Elie Mortensen n'avait aucune intention de finir comme son père, pendu à une rallonge électrique sous un escalier à vis.
Il avait été le premier à trouver le corps, un sombre matin d'hiver, alors qu'il s'apprêtait à prendre son petit déjeuner - des grains de riz soufflés enrobés de chocolat dans un bol de lait froid - et sa première pensée en voyant le visage bleu et boursouflé de son papa fut : « voilà ce qui arrive quand on signe un CDI dans une boite de comptabilité ».
Elie avait alors quatorze ans, et aucune triste piste concernant son avenir professionnel. Mais il aimait lire et écrire des poèmes romantiques (comme tous les adolescents vaguement littéraires en proie aux poussées d'hormones), alors il caressa l'idée de devenir écrivain.
Dix-sept ans et plusieurs dizaines de nouvelles rejetées par des éditeurs plus tard, Elie était devenu, comme tout bon écrivain raté qui se respecte, un alcoolique.
Dans son esprit pollué par les représentations fictives d'auteurs et les mythes entretenus par les biographies d'artistes, l'un n'allait pas sans l'autre.

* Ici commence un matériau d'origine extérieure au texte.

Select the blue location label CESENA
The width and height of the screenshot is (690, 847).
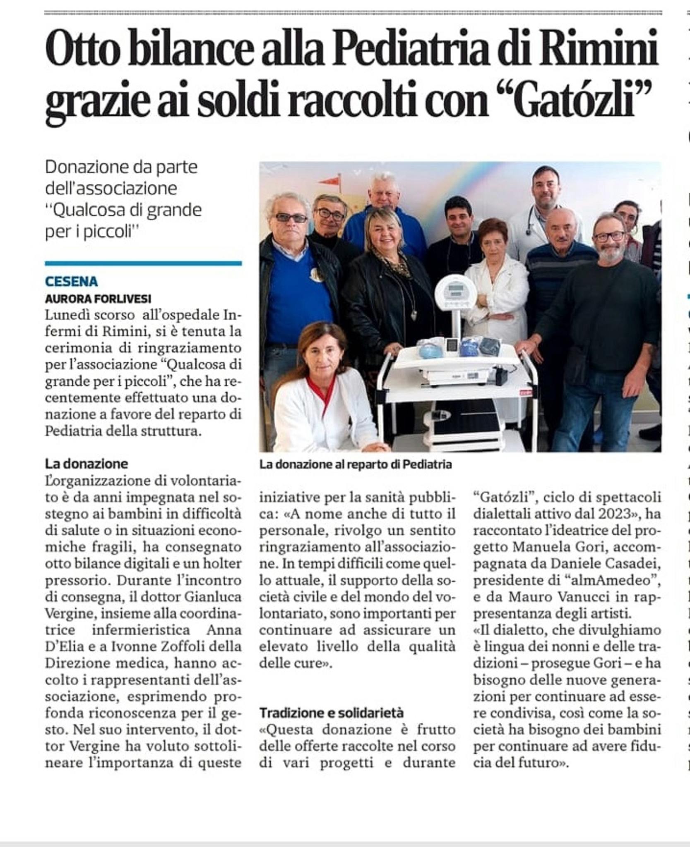pos(71,282)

Il s'était donc consciencieusement employé à boire du whisky et fumer des cigarillos en imaginant que ça le rapprocherait un peu du talent d'Hemingway, quand bien même il n'avait jamais aimé ses bouquins. Il oubliait tout aussi consciencieusement que l'écrivain en question s'était suicidé, comme son père.
L'ombre de la mort plane en permanence au-dessus de ces étranges énergumènes obsédés par l'envie de raconter des histoires, ne serait-ce que parce qu'il faut bien manger, et qu'une telle activité ne rapporte en général pas un kopeck. La camarde leur colle à la peau comme un essaim de mouches sur un macchabée pour une infinité d'autres raisons, mais en l'occurrence c'est bien la faim qui poussa Elie à chercher ce qu'on appelle à juste titre un boulot alimentaire.
L'idéal serait de décrocher un contrat à temps partiel qui lui laisserait le temps d'écrire. Voilà, il pourrait faire partie de la caste des écrivains qui vont au turbin le jour et écrivent la nuit. N'était-ce pas un cliché parfaitement romantique ? Certainement, sauf que la réalisation concrète de ce cliché ne l'enthousiasmait pas du tout. S'il n'avait aucun désir d'employer ses mains à autre chose que taper sur un clavier, la réalité ne cessait de se rappeler à lui : les aides sociales ne suffisaient plus à lui payer ses bouteilles, encore moins sa pitance quotidienne.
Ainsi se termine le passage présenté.